### Task directions
Please repeat the lines of the material below word for word, starting at the line that contains "Flüge von Düsseldorf nach Indianapolis" and stopping after the line that contains "Flüge von Düsseldorf nach Chicago Midway".

····················

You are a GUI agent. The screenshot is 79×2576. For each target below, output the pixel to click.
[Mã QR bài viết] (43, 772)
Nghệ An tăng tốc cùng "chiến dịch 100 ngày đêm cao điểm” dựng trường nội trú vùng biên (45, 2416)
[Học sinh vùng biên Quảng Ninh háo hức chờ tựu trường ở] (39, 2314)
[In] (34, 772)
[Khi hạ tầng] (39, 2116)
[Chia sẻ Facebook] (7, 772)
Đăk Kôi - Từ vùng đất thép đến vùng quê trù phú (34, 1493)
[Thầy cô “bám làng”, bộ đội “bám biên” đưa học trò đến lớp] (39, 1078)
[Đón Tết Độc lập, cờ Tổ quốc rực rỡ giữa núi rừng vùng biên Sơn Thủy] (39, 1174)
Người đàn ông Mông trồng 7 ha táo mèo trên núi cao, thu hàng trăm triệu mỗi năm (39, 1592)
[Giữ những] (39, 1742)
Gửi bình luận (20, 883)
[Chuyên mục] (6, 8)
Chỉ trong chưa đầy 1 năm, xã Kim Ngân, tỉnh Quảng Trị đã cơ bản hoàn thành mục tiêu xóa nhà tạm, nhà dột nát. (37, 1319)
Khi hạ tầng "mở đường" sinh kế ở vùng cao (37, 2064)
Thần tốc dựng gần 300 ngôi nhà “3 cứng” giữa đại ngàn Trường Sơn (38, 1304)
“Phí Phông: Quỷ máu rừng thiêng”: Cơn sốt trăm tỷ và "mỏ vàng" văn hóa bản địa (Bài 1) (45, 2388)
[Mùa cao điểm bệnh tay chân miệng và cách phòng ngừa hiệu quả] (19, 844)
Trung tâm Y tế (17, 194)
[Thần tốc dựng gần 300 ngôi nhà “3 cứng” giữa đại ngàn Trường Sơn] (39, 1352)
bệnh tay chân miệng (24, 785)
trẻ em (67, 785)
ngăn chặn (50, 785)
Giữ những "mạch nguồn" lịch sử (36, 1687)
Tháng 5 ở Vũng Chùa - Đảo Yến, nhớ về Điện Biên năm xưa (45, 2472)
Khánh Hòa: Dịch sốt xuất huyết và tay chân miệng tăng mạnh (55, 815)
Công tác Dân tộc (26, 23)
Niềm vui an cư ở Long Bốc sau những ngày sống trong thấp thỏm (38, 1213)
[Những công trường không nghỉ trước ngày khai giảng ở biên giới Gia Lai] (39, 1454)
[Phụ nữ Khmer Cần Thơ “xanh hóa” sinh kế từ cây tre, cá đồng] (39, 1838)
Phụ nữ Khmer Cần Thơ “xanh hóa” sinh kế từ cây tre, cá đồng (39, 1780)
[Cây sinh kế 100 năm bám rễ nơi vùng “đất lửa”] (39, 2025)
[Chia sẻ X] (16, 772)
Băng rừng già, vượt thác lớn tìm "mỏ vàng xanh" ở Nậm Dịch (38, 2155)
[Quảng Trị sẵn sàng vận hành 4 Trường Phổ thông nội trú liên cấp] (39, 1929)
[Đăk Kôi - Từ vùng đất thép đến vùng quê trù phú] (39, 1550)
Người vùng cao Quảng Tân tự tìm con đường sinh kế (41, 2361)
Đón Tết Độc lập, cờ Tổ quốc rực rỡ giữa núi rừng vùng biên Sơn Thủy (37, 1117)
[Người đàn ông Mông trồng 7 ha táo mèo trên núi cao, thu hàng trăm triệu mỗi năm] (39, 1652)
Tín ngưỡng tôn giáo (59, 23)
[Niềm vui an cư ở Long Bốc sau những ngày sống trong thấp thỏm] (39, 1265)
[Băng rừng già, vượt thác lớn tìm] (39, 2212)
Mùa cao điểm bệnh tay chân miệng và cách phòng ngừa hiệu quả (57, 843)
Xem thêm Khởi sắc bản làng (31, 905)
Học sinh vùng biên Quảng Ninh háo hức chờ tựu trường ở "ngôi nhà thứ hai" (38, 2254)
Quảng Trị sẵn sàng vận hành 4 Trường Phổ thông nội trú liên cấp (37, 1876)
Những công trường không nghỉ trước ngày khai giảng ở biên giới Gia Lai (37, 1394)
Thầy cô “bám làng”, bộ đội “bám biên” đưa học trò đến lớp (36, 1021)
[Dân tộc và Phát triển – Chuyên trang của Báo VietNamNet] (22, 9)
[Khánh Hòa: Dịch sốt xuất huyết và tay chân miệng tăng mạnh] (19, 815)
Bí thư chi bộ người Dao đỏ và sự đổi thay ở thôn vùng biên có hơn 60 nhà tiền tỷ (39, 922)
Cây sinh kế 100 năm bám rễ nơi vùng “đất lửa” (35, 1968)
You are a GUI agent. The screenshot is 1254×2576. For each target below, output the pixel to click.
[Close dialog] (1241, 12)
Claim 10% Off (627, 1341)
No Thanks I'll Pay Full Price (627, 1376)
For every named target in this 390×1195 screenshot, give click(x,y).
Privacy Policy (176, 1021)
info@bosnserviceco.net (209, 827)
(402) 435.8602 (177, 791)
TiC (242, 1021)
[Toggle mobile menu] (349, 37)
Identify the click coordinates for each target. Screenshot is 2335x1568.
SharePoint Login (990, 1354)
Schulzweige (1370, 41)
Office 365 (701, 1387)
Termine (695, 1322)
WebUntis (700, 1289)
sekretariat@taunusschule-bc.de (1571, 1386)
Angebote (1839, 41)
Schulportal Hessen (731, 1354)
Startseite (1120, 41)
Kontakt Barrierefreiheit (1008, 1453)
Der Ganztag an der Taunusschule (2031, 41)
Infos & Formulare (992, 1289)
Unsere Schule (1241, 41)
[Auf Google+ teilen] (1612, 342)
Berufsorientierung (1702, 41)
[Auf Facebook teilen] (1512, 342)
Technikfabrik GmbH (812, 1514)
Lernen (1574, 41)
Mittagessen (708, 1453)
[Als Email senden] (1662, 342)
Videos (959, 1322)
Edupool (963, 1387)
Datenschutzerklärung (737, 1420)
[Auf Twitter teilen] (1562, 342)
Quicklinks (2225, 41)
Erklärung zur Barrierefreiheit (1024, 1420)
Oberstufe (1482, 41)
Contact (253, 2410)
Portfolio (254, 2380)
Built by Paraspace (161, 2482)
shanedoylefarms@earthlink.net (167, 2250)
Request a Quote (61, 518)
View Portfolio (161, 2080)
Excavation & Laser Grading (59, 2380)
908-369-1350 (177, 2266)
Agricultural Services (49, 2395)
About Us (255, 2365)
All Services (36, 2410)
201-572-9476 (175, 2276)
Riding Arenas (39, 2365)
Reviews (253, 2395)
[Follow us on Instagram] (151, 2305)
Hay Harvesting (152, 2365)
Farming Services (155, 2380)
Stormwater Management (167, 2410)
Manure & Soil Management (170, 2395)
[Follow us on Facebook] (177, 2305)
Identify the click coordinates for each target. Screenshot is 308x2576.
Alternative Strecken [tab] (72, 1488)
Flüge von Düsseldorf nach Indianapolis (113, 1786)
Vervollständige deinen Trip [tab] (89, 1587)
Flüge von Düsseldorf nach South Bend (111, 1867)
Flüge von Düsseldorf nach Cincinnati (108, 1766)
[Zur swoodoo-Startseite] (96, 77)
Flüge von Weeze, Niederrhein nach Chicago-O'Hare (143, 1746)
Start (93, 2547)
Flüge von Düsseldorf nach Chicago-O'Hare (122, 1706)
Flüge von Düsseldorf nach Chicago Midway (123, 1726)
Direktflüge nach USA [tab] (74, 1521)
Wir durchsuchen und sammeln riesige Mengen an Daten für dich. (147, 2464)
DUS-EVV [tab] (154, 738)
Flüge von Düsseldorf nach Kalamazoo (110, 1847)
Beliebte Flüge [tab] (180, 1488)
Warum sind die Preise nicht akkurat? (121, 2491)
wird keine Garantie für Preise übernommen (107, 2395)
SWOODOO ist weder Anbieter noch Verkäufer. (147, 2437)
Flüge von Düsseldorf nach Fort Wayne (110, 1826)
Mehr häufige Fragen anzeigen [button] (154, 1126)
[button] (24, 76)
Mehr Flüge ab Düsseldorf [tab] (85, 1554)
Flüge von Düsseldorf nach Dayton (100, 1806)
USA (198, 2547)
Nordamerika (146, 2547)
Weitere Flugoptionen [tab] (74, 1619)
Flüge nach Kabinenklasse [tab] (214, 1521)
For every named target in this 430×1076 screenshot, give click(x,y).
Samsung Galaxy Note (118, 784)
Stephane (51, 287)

····················

### The output
Flüge von Düsseldorf nach Indianapolis (113, 1786)
Vervollständige deinen Trip [tab] (89, 1587)
Flüge von Düsseldorf nach South Bend (111, 1867)
Flüge von Düsseldorf nach Cincinnati (108, 1766)
[Zur swoodoo-Startseite] (96, 77)
Flüge von Weeze, Niederrhein nach Chicago-O'Hare (143, 1746)
Start (93, 2547)
Flüge von Düsseldorf nach Chicago-O'Hare (122, 1706)
Flüge von Düsseldorf nach Chicago Midway (123, 1726)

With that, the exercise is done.